MLB

MLB, union move to merge A-Rod’s two lawsuits into one

Alex Rodriguez is at odds with his union again — this time over whether both his lawsuits against Major League Baseball should be grouped together in order to cut court costs and save taxpayers money.

Two days after Rodriguez turned on the Major League Baseball Players Association by naming it — along with MLB — in a lawsuit seeking to vacate his 162-game doping suspension, the league and union joined forces on Wednesday.

They filed legal papers petitioning that both the new litigation and A-Rod’s October suit accusing MLB and Commissioner Bud Selig of being on a “witch hunt” to ruin his faded career be deemed “related” cases, so they could be overseen by a single judge and avoid “a substantial duplication of effort and expense, delay, or undue burden on the court, parties or witnesses.”

However, Team A-Rod — which is still battling to move the first suit back to state court — filed papers objecting to enjoining both cases, adding they deal with “different factual circumstances and legal issues.”

“Plaintiff does not believe that the two actions are related because each action involves different facts,” wrote Jordan Siev, a lawyer for Rodriguez.

Siev said the latest suit “seeks to vacate an arbitration award that was recently rendered based on, among other things, the arbitrator’s failure to render an arbitration award that derives its essence from the collectively bargained agreements between the parties, and his evident partiality, and also asserts that MLBPA breached its duty of fair representation” to Rodriguez.

The earlier suit, Siev added, concerns conduct by MLB and Selig that “occurred outside the arbitration process and interfered” with Rodriguez’s “actual and prospective contracts/business relationships.”

Daniel Engelstein, the MLBPA’s lawyer, disagreed, saying in his filing that both cases are similar because they “principally concern Mr.
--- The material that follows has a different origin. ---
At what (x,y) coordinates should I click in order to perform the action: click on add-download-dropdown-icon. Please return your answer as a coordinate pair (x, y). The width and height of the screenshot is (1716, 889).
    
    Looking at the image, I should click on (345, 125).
Rodriguez’s allegations that MLB acted improperly in pursuing and imposing discipline against him, and issues concerning the suitability of the collectively bargaining grievance and arbitration procedures for resolving those allegations.
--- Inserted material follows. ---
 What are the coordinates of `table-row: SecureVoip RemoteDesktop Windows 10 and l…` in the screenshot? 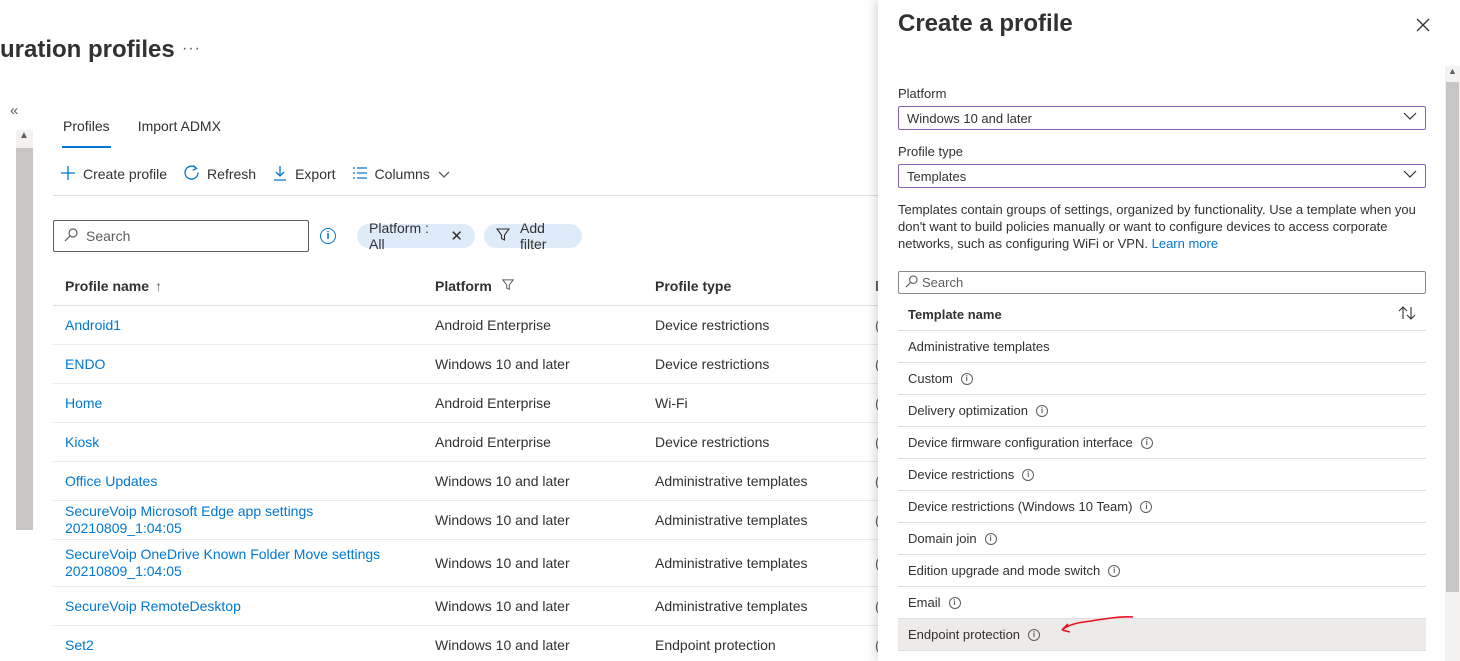 It's located at (466, 606).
“The parties could be subjected to conflicting orders to the extent factual findings are made in either case that pertain to the overlapping factual allegations or to the extent a judicial construction of the parties’ agreements is required in both cases,” he added.

MLB lawyer Howard Gantz agreed, saying that even though different parties are listed as defendants in each suit – Selig was sued with MLB in the first filing while Rodriguez went after both the union and the league in the second –“we believe that the actions concern the same or substantially similar parties, property, transactions or events.”

Rodriguez filed his first suit in October when he was in the middle of appealing a then-211-game suspension by MLB, which alleges Rodriguez used illegal performance-enhancing drugs multiple times and obstructed the league’s doping investigation.

Judge Lorna Schoefield was randomly assigned the first Rodriguez suit while Judge Edgardo Ramos was randomly picked to take the second.

The filings of “related case statements” by all parties was requested by both judges in response to a new Manhattan federal court rule enacted this month to help ensure selection of judges on cases remains random and transparent.
The new rule quietly came following recent public debate over how Judge Shira Scheindlin was tapped in 2008 to oversee a controversial lawsuit challenging the NYPD’s stop-and-frisk tactics.